Exercise requirements: Retype every line of the listing below exactly, leaving out the pictures.

# START OF Data extract

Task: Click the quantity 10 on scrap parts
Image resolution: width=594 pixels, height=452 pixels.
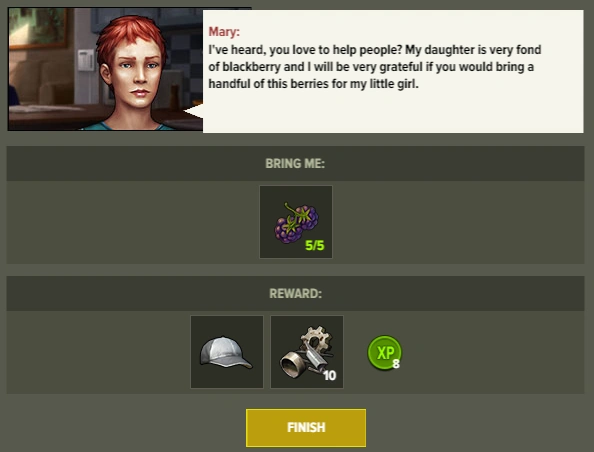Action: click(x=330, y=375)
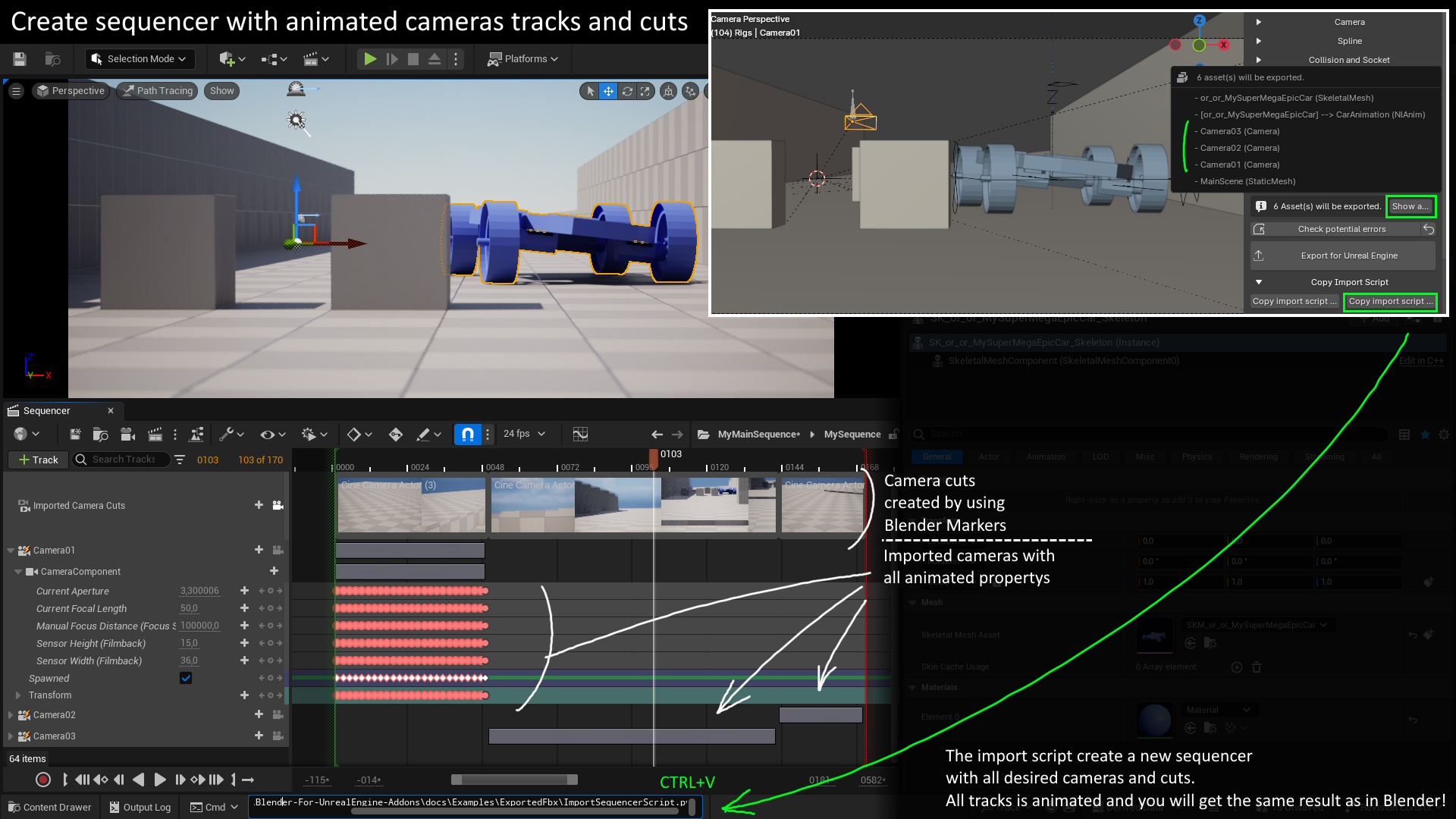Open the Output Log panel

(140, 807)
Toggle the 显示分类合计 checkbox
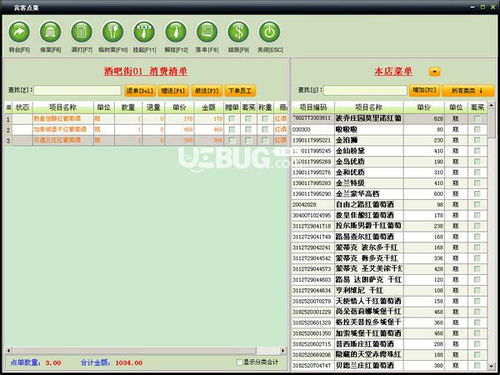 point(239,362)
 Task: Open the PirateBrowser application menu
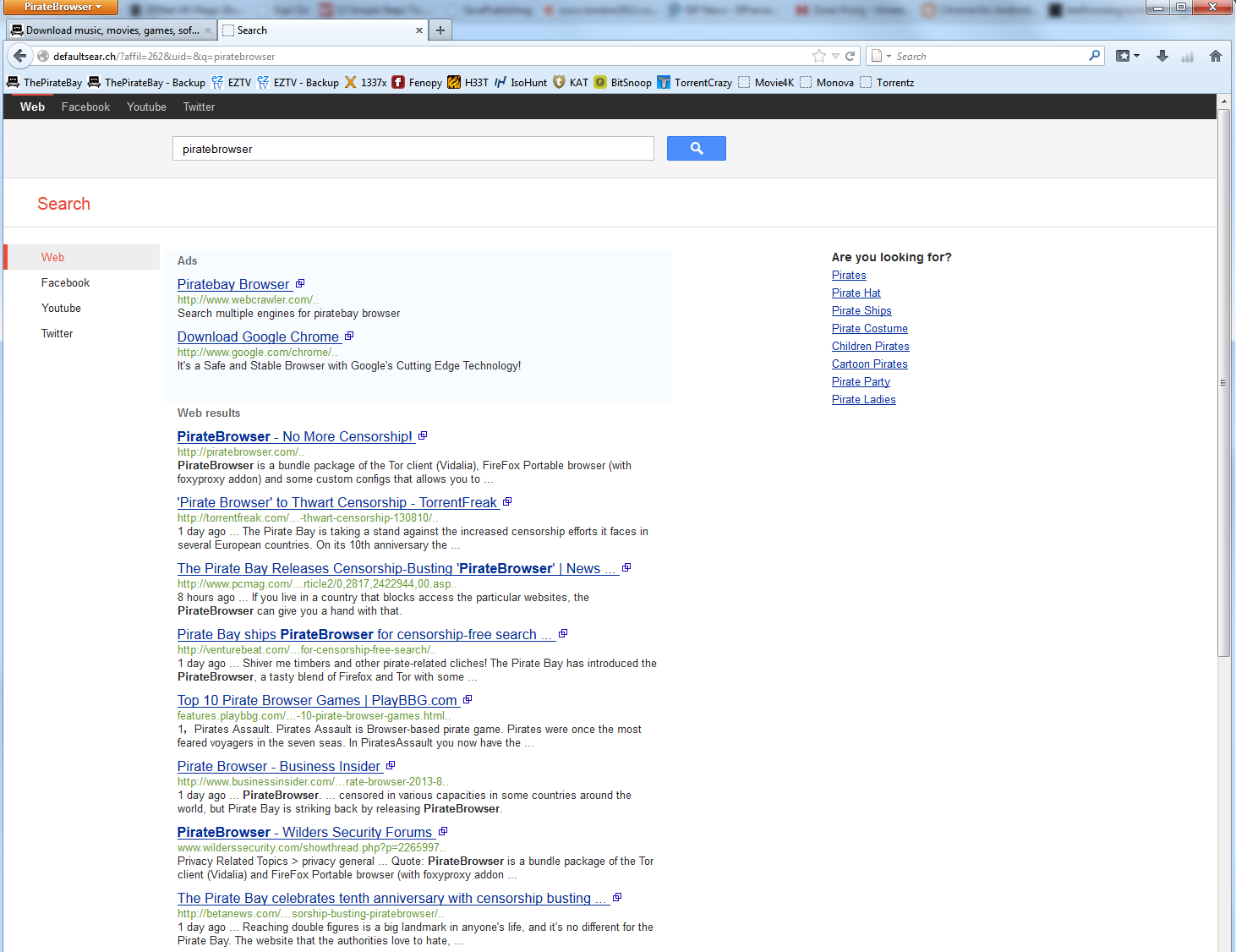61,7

# END OF Data extract

Complete response:
Task: Click the quantity 10 on scrap parts
Image resolution: width=594 pixels, height=452 pixels.
Action: click(x=330, y=375)
Open the Output Log panel

(140, 807)
Toggle the 显示分类合计 checkbox
 point(239,362)
 Task: Open the PirateBrowser application menu
61,7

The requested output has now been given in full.